Some check results show an asset-derived source context panel. That panel comes from CoverProof’s internal coverage asset: a refreshed, source-dated summary of FCA Register rows that has already passed the methodology and output-hash checks used elsewhere in the product.
The panel is there to explain the source-role counts behind the check result. It can show SMF holder counts, certified-role counts, unresolved source-role counts, stale source rows, source date, source freshness, methodology version, and output hash.
It is not a market comparison, not a benchmark, and not a legal conclusion about the firm’s Section 250 position. If the source date, methodology, output hash, or legal-safety caveat is missing, CoverProof hides the panel rather than showing a partial or unsupported context.
What are IRNs?
An Individual Reference Number (IRN) is the FCA’s unique identifier for an approved person on the Financial Services Register. IRNs have the format PRN123456. They appear in the FCA Register and in your firm’s FCA correspondence.
CoverProof uses IRNs to cross-reference your uploaded SM&CR register CSV against the FCA Register — matching approved persons to the individuals you have uploaded, so the gap analysis can identify who is and who is not FCA-approved.
IRNs are stored in CoverProof’s database only. They are never transmitted to the AI classifier. When CoverProof classifies an individual’s Section 250 attribution risk, it sends job title, role description, reporting structure, and SM&CR function codes — not the IRN and not any other FCA identifier. The IRN is used only for matching; classification uses the individual’s functional role.
How does AI classification use FCA data?
CoverProof’s AI-assisted classification uses the cross-reference result — whether an individual is FCA-approved and which SMF functions they hold — as one input to classification. The classifier receives:
- Job title and role description (from your uploaded CSV)
- Whether an FCA match was found (yes/no, derived from cross-referencing)
- SMF function codes if a match was found (e.g. SMF3, SMF24)

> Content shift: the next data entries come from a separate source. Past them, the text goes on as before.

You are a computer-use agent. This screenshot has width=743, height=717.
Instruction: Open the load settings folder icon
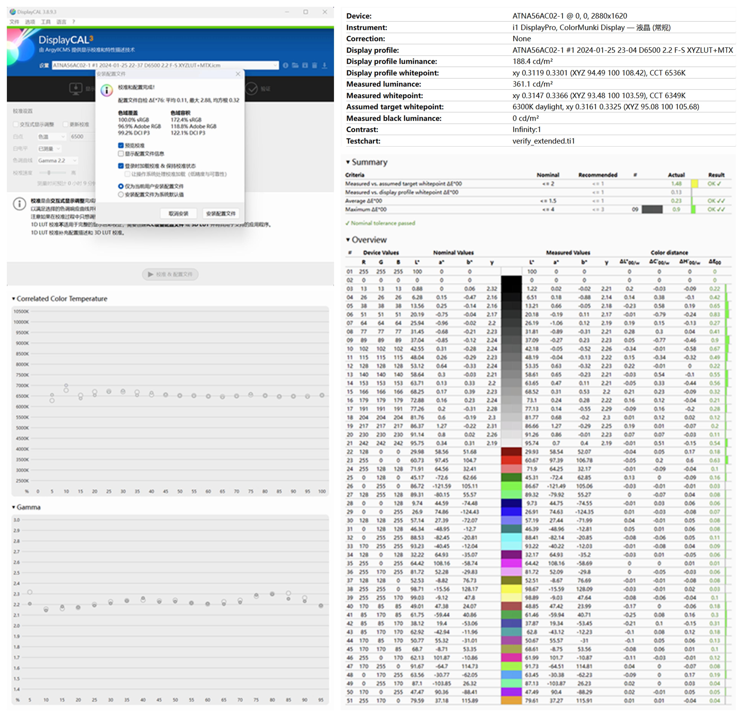295,65
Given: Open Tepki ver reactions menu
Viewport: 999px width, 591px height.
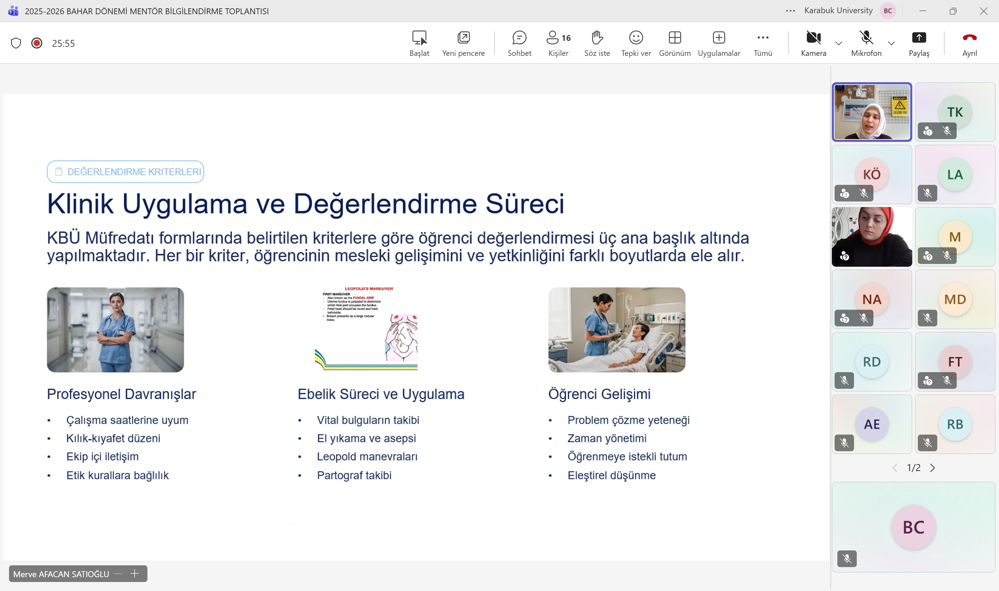Looking at the screenshot, I should tap(636, 43).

AI-assisted classification — constrained to a fixed verdict schema. Compliance officer review required before declarations. Verdicts are Full / Partial / None / Uncertain; the classifier cannot return values outside this set. Every prompt and raw response is persisted to your audit trail; the model id and methodology version are recorded with each output.
The classifier does not have access to the FCA Register directly. All data it receives is pre-processed from your uploaded register and the cached FCA cross-reference result.
Individuals not in the FCA Register
Individuals who are not FCA-approved will not appear in the FCA Register data. This includes:
- Executive directors and senior managers below the SMF threshold at Core-tier and Limited-scope firms
- Holding-company executives who influence the firm’s regulated activities but are employed by the parent
- Interim or acting post-holders where the FCA application has not yet been submitted
- Individuals whose FCA approval has lapsed or been cancelled, even if they are still active in the role
These are the individuals most likely to create Section 250 attribution risk, because they meet the functional “senior manager” test in s.250(3) of the Crime and Policing Act 2026 without holding an SMF approval. CoverProof identifies them from your uploaded register and classifies their attribution risk — this is the core purpose of the gap analysis.